Голота покачал головой. Такого невероятного приключения, если о нем рассказывать подробно и выдавать порционно, хватит на два дружеских застолья.
– Посмотри на меня!.. – вдруг приказал голос из динамиков.
Андрей вздрогнул всем телом и не мигая уставился на экран.
Необыкновенной красоты женщина в белом домотканом платье и с черной накидкой на плечах смотрела на него с огромного горящего прямоугольника. Ей было, наверное, лет тридцать. В руках она держала кусок полосатой материи. Голота увидел темные блестящие волосы, подчеркивавшие безупречный овал лица, тонкий нос, приоткрытые губы и… глаза. В плохих романах пишут, что глаза могут спалить дотла. Сейчас Андрей почувствовал, что это, пожалуй, правда. Не так уж они плохи, эти романы про любовь с первого взгляда…
Темные, волнующие, как ночь, глаза экранной дивы пьянили по-настоящему. Но от этого хмеля не тянуло геройствовать. Напротив, Голоту буквально пригвоздило к креслу. Он никогда и нигде не видел таких глаз! Смотрясь в них, можно прожить целую жизнь – печалиться и радоваться, надеяться и разочаровываться, блаженствовать и страдать.
– Меня зовут Веста, – не давая опомниться близкому к помешательству киномеханику, продолжала женщина. – А тебя, я знаю, – Андрей…
– Да, – подтвердил кто-то низким голосом с экрана, опережая Голоту.
А может, это и Голота был.

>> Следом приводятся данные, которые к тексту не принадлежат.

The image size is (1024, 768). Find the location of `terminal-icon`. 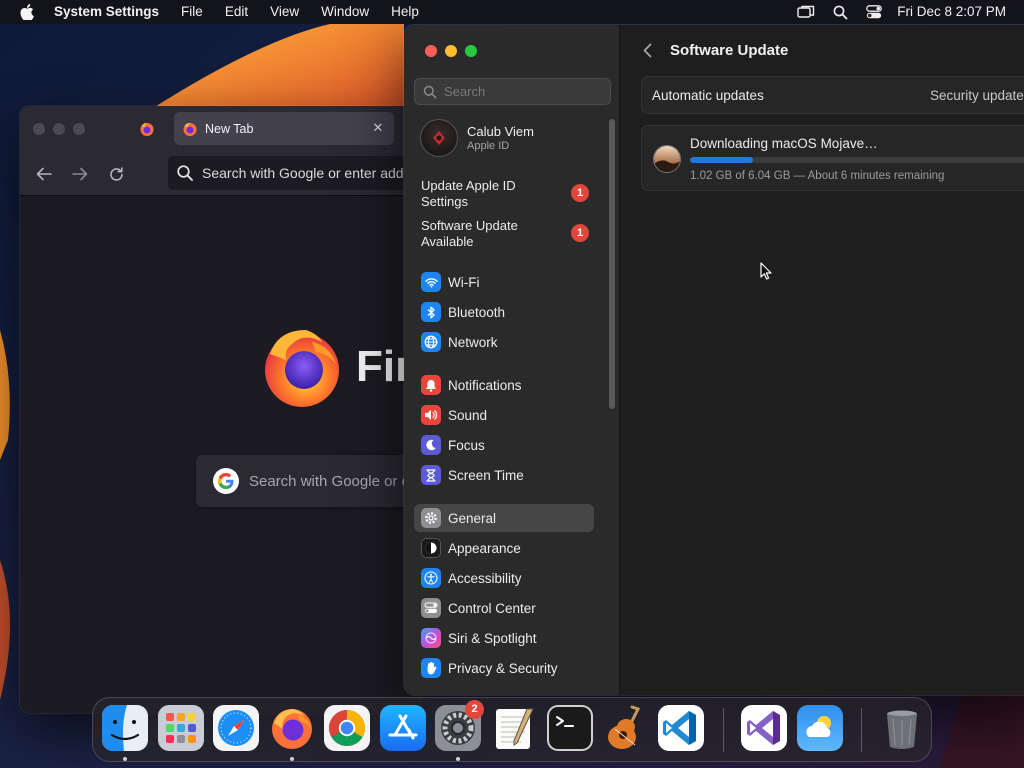

terminal-icon is located at coordinates (570, 728).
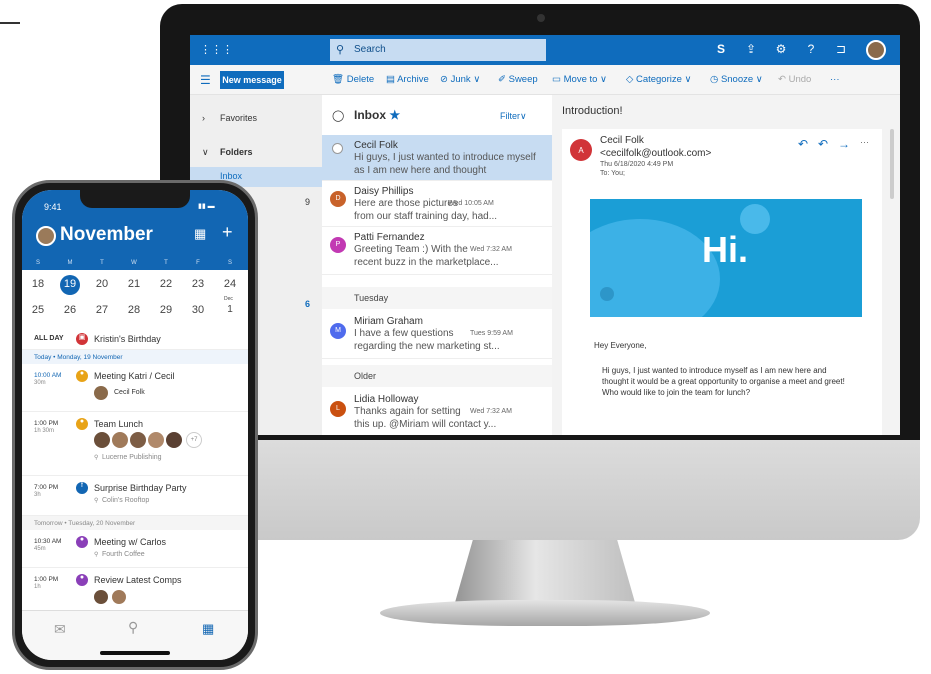  Describe the element at coordinates (726, 250) in the screenshot. I see `hero-text: Hi.` at that location.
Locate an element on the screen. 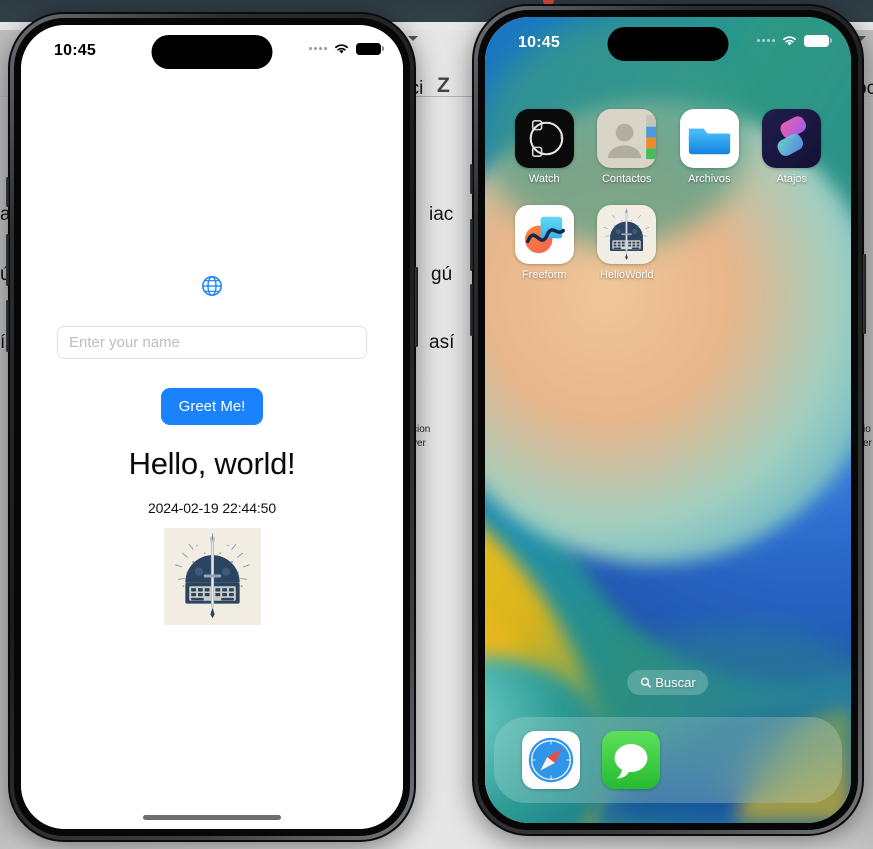 The height and width of the screenshot is (849, 873). timestamp-text: 2024-02-19 22:44:50 is located at coordinates (212, 508).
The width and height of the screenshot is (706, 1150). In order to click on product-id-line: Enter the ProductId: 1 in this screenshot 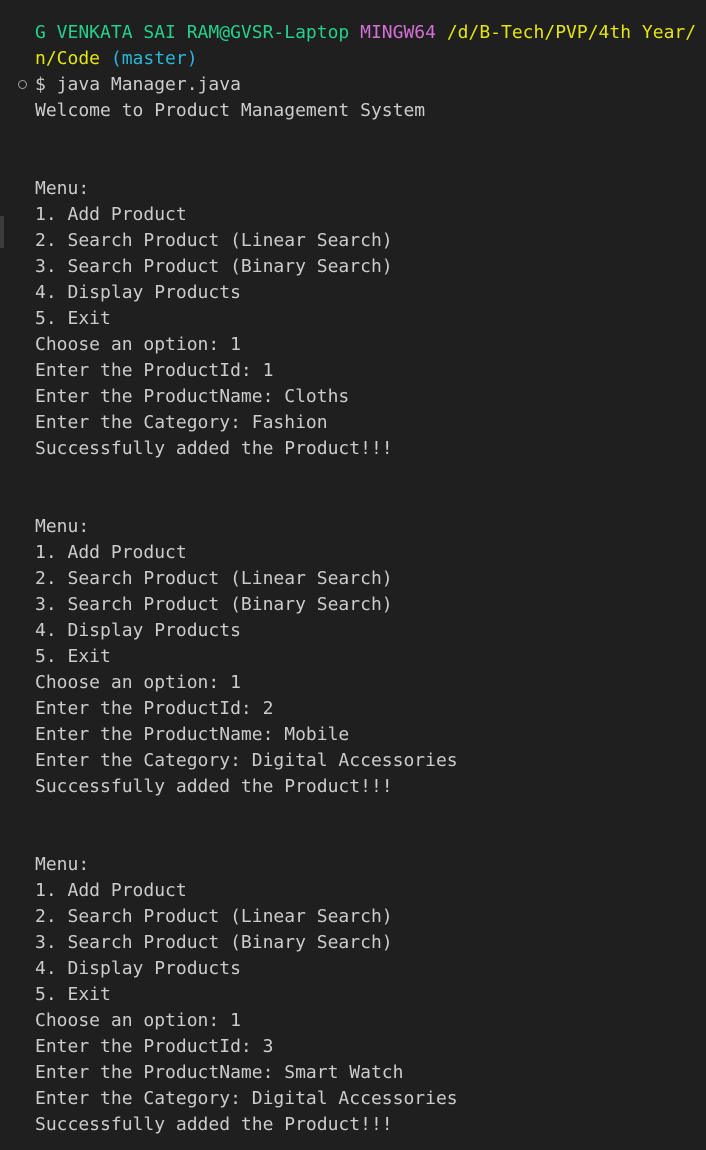, I will do `click(154, 370)`.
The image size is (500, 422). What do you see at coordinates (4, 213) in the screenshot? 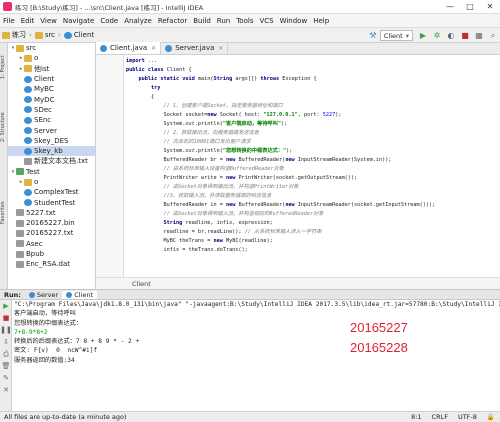
I see `favorites-tool-tab: Favorites` at bounding box center [4, 213].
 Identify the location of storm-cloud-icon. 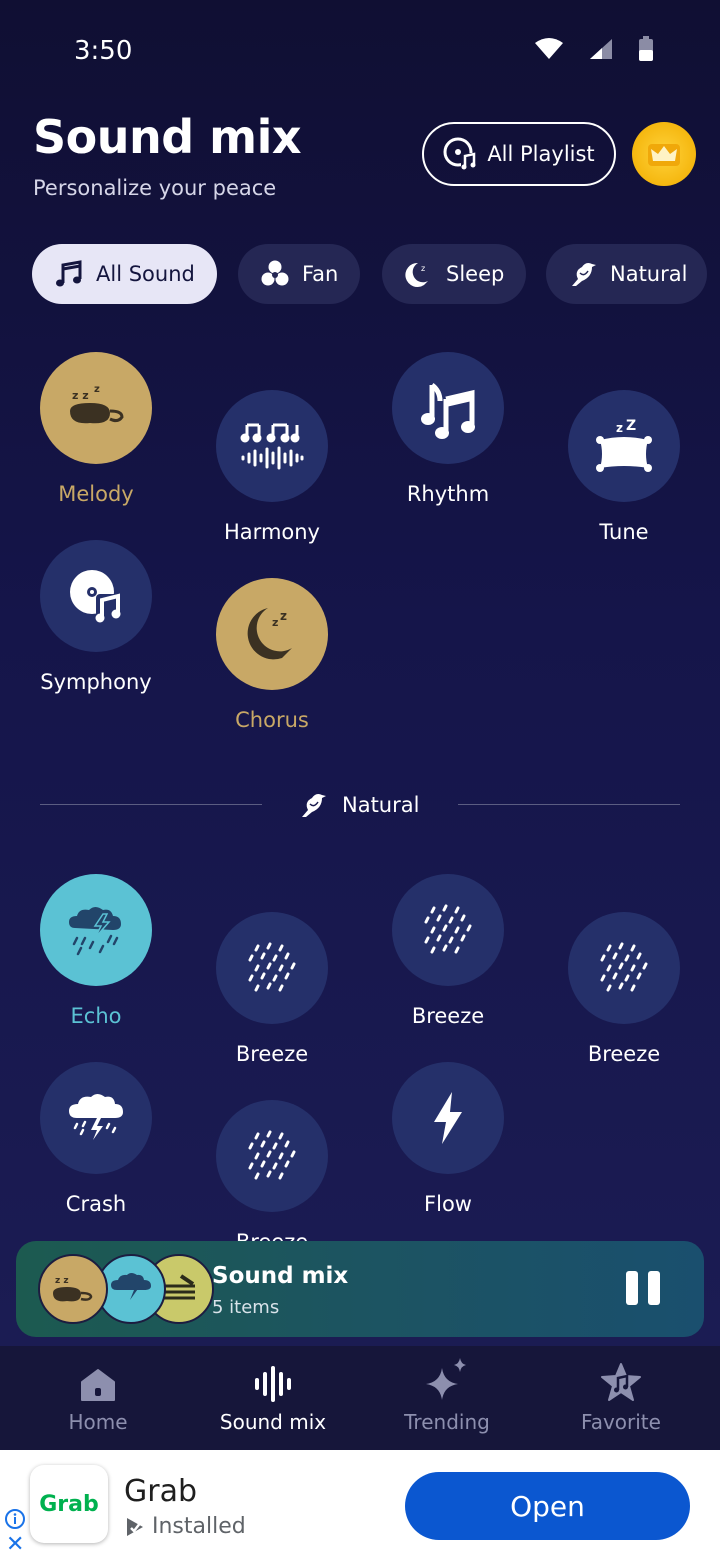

Может, это он прохрипел бестолковое «да», как человек, которому хочется что-то сказать, а сказать-то и нечего.
– Послушай меня! – приказала Веста, как будто всю жизнь разговаривала императивами, и это обстоятельство никого не удивляло и не возмущало, а, наоборот, подчиняло и лишало воли. – То, что я тебе скажу, – необычайно важно.
Голота напрягся так, что даже в темноте было видно, как побледнели его скулы. Неведомо, чего было больше в переполнявших его чувствах – страха, удивления, восхищения или тревоги. В сердце плеснули сразу и патокой и ядом. Он беззвучно шевелил губами и тряс головой, подтверждая свое согласие внимать прекрасной, волшебной, но такой суровой и решительной женщине, заранее соглашаясь на все, что она вздумает от него потребовать.
– Твой номер – сорок три! – почти закричала Веста и вдруг перешла на шепот: – Это номер несчастий. И… смерти, которая все время дышит тебе в затылок.
Голота похолодел. Он чувствовал, что еще секунда, и он потеряет сознание от волнения, ужаса и невозможности собраться с мыслями.
– Ты напуган, – словно отгадав его состояние, продолжала вещунья с экрана. – Но это пройдет. Ты должен победить смерть. Твой номер – сорок три… Постарайся справиться с этим. И мы еще встретимся…
Веста замолчала, пронзила Голоту долгим, печальным взглядом и исчезла. Ее место заняли какие-то люди. Они кричали, размахивали руками и угрожали. Играла тревожная музыка, возникали и исчезали лица. Голоса, перебивая друг друга, изрыгали проклятья, ворчали, шептали, звенели и хрипели. Но ни один из них уже не принадлежал красивой, удивительной, притягательной и загадочной Весте. Круговорот событий, пестревший на экране, теперь не мог затянуть Голоту глубже, чем затянула его волшебная сила необыкновенной женщины с темными, прекрасными глазами.